The first obvious opportunity is the positive impact AI will have on our society. AI is already increasing humanity ability to do science in adverse and hostile environments(Mars rovers are a timely example). On a day-to-day basis, it has started help elevate our work quality, reduce people exposure to dangerous jobs, and hugely alleviate the burden of repetitive tasks. It will, ultimately, be a decision aid, giving a more in-depth understanding of the context and support in critical decision making.

The second challenge is ethic and data privacy. Bias in models training is an area of active debate and something that requires extreme consideration. Data privacy could be a concern, especially in countries with relaxed data protection policies. Because training AI models need a significant amount of data, the same countries also have an unfair advantage with significant privacy risk associated with it. AI can be powerful, and as any powerful tool, it could be used maliciously.

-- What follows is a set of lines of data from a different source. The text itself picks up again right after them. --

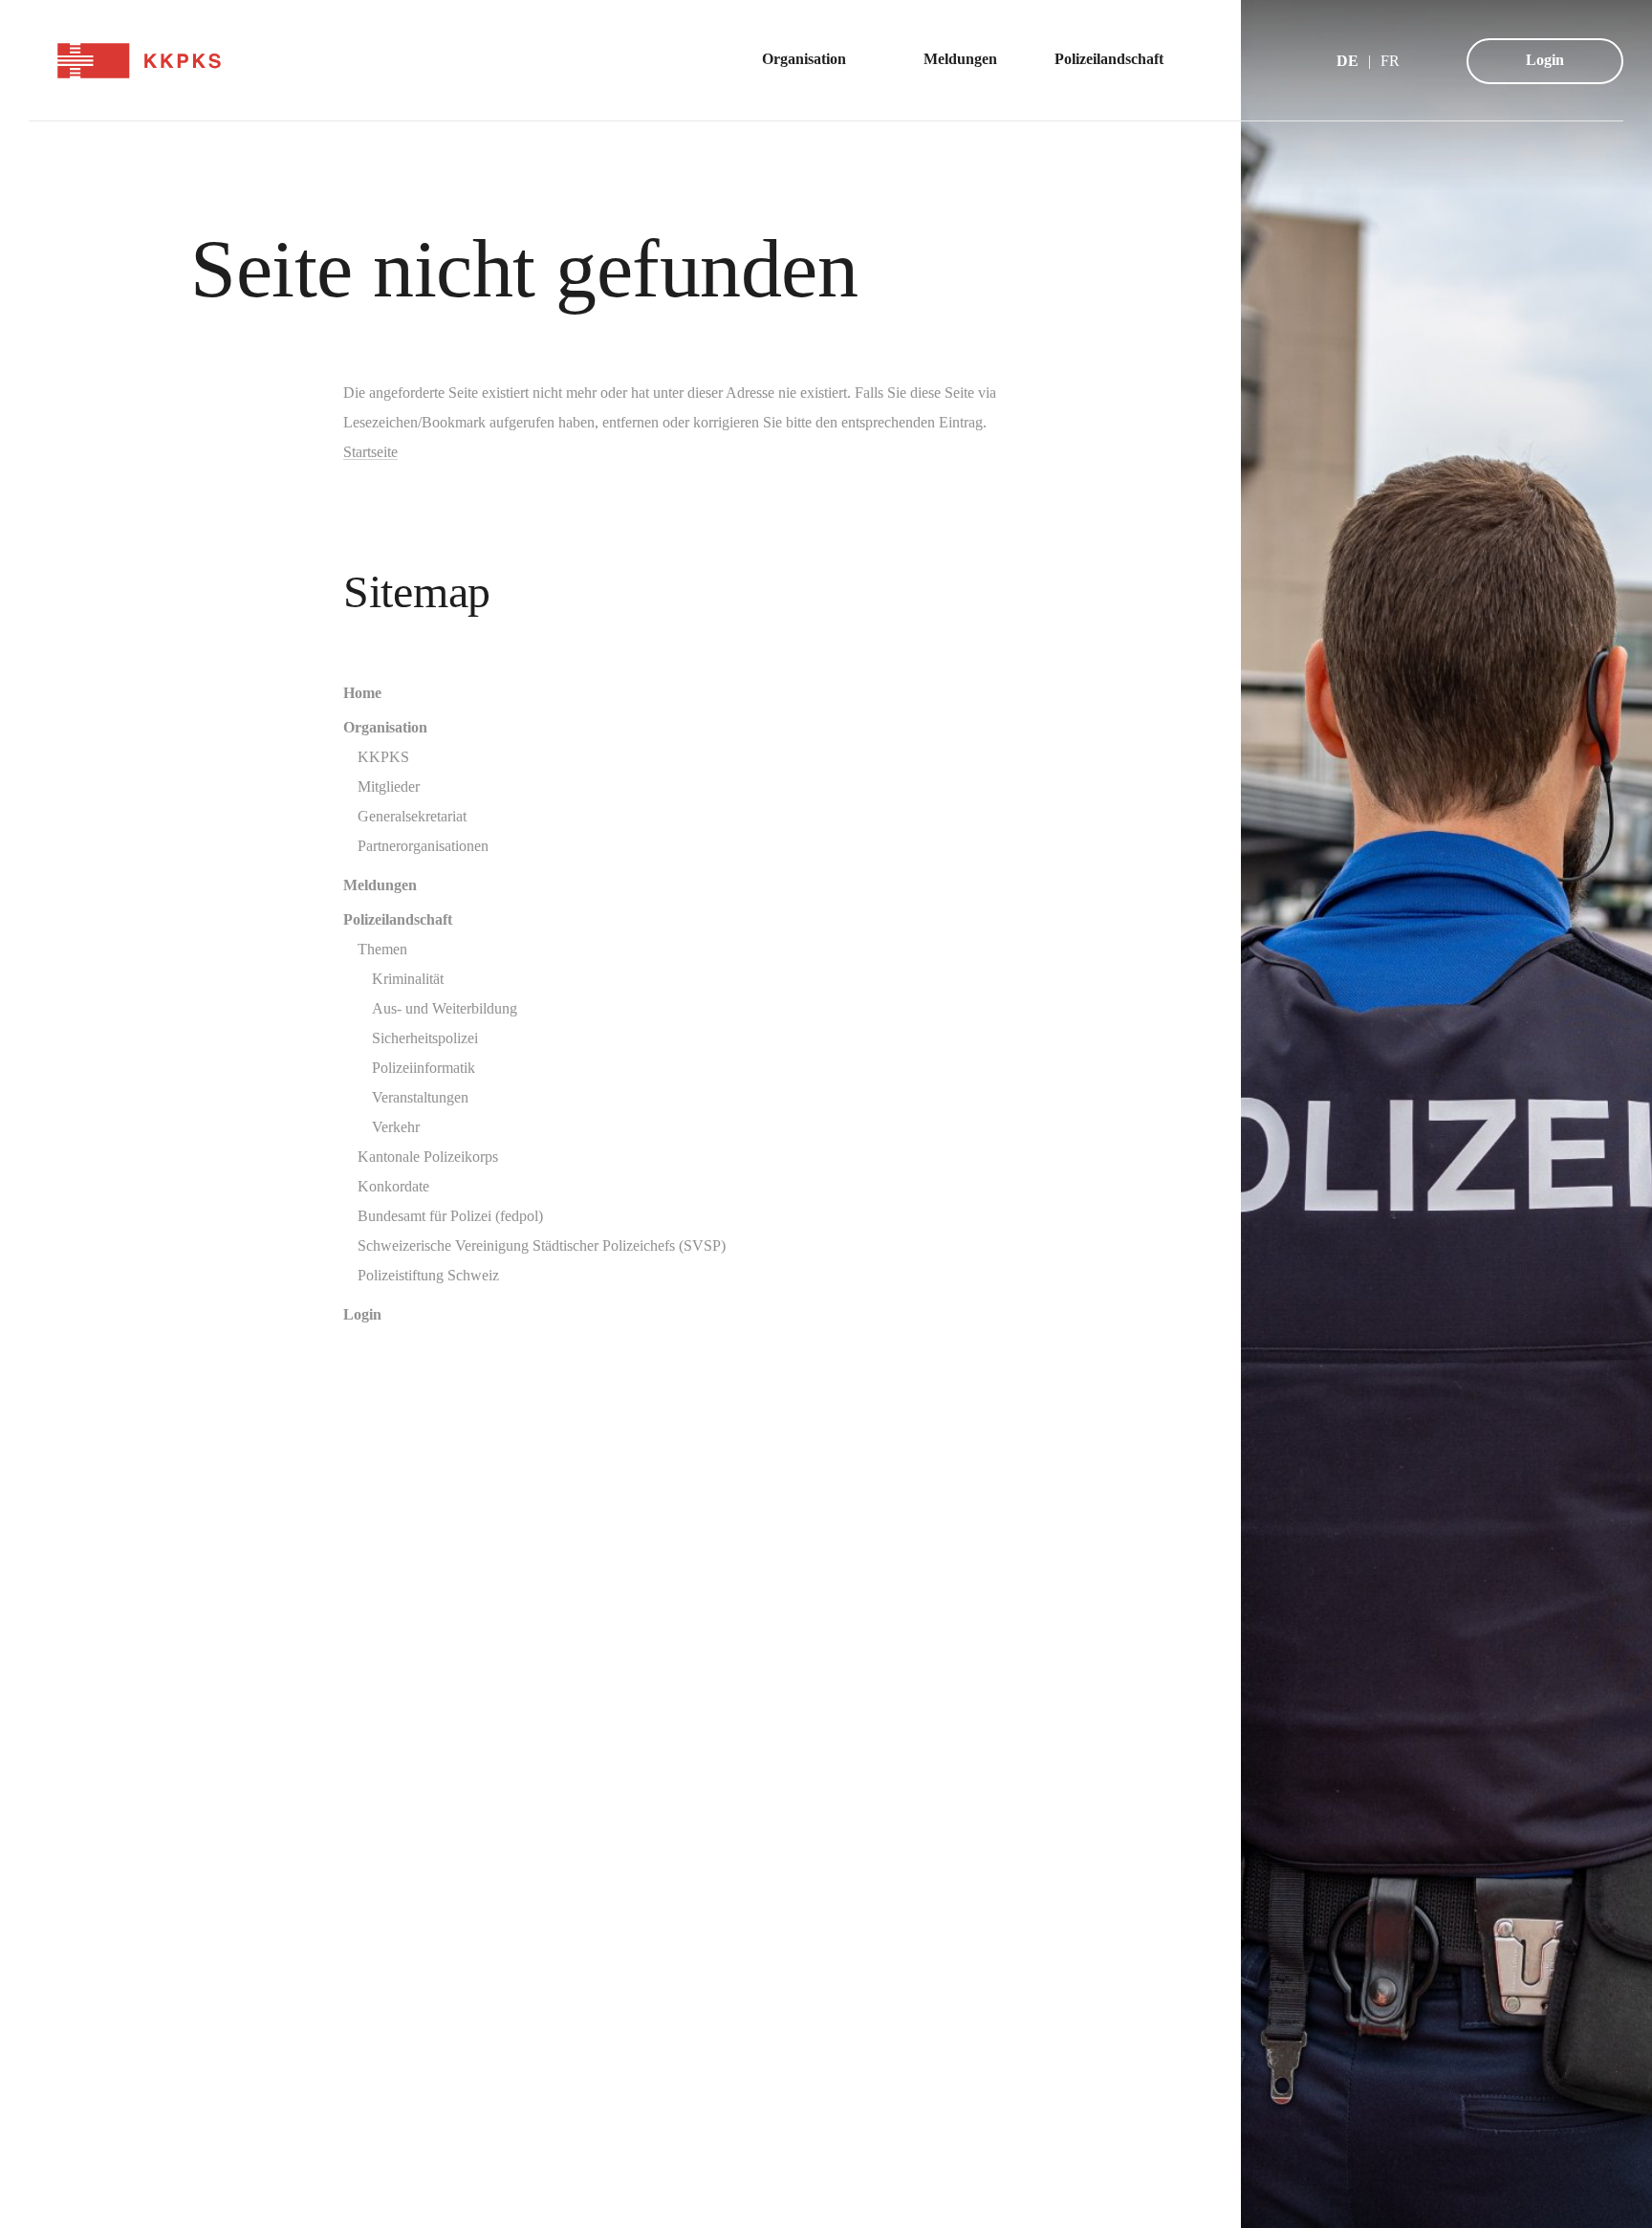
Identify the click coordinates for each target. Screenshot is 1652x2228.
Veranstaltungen (420, 1097)
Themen (382, 949)
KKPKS (383, 757)
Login (1545, 60)
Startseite (370, 452)
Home (362, 693)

From an ethical standpoint, the industry will need to agree with clarity on which activities would require a degree of higher scrutiny before implementing AI. Technology should be a force of positive change, and the industry cannot underestimate these problems.

Simultaneously, unique opportunities are opening up from the AI ecosystem to answer ethical and data questions. For example, the emerging synthetic data industry will benefit from AI’s mass adoption, helping manage privacy-related risks. AI marketplaces where relevant models and capabilities are available will emerge.

These teething problems are somewhat necessary and welcome. The ongoing debate about how to frame AI within society is pushing a better understanding of the potentials and what needs to be managed better, a fundamental dynamic to support the transition from early adopter to the mainstream.